SingleBinPSDIntegrationOrDominantFreqComparison( list.of.windows, name.of.col.containing.time.series, level1.column.name, level2.column.name, level.combinations, level.combinations.labels, sampling_frequency, single.bin.boundary = NULL, x_start = NULL, x_end = NULL, x_increment = NULL, integration.or.dominant.freq )

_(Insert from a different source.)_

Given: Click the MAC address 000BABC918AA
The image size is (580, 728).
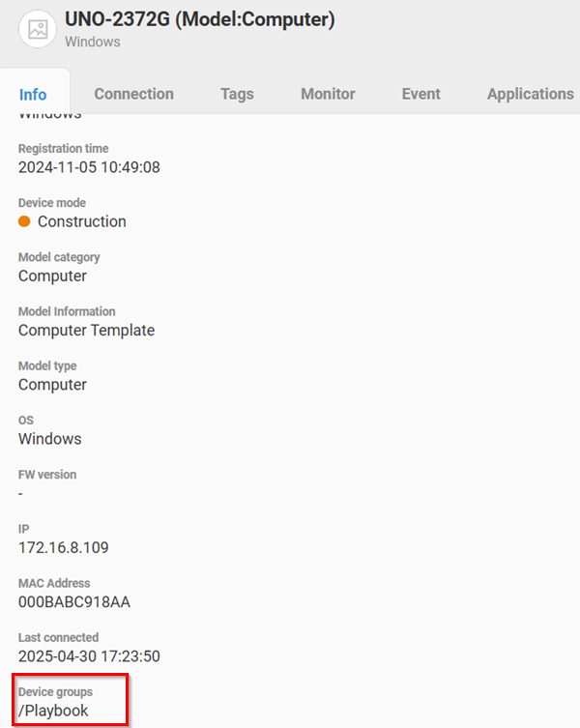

SingleBinPSDIntegrationOrDominantFreqComparison( list.of.windows, name.of.col.containing.time.series, level1.column.name, level2.column.name, level.combinations, level.combinations.labels, sampling_frequency, single.bin.boundary = NULL, x_start = NULL, x_end = NULL, x_increment = NULL, integration.or.dominant.freq )
list.of.windows |
A list of windows (dataframes). |
name.of.col.containing.time.series |
A string that specifies the name of the column in the windows that correspond to the time series that should be used for making PSD. |
level1.column.name |
A String that specifies the column name to use for the first level. This column should only contain one unique value within each window. |
level2.column.name |
A String that specifies the column name to use for the second level. This column should only contain one unique value within each window. |
level.combinations |
A List containing Lists. Each list that it contains has two vectors. The first vector specifying the values for level1 and the second vector specifying the values for level2. Each list element will correspond to a new line on the plot. |
level.combinations.labels |
A vector of strings that labels each combination. This is used for naming the groups in integrals.with.combo.labels |
sampling_frequency |
Numeric value specifying sampling frequency in hertz. If data is sampled once every second, then sampling frequency is 1 Hz. If data is sampled once every 2 seconds, then sampling frequency is 0.5 Hz. |
single.bin.boundary |
A numeric vector with two elements. First element is the start frequency for the bin. Second element is the end frequency of the bin. |
x_start |
Numeric value specifying start of the new x-axis for the averaged PSD. Default is 0 Hz. |
x_end |
Numeric value specifying end of the new x-axis for the averaged PSD. Maximum value is the sampling_frequency divided by 2. |
x_increment |
Numeric value specifying increment of the new x-axis for the averaged PSD. |
integration.or.dominant.freq |
A string with two possible values for choosing whether integral or dominant frequency should be calculated and compared: "integration" or "dominant_freq". |
Need to specify whether to compare integral or dominant frequency: If integral (total power in frequency bin) is the value to compare, then SingleBinPSDIntegrationForMultipleWindows() is used. If dominant frequency ( frequency corresponding to max PSD value in frequency bin) is the value to compare, then PSDDominantFrequencyForMultipleWindows() is used.
A list with 3 objects:
integrals.with.combo.labels: Dataframe used for statistical testing.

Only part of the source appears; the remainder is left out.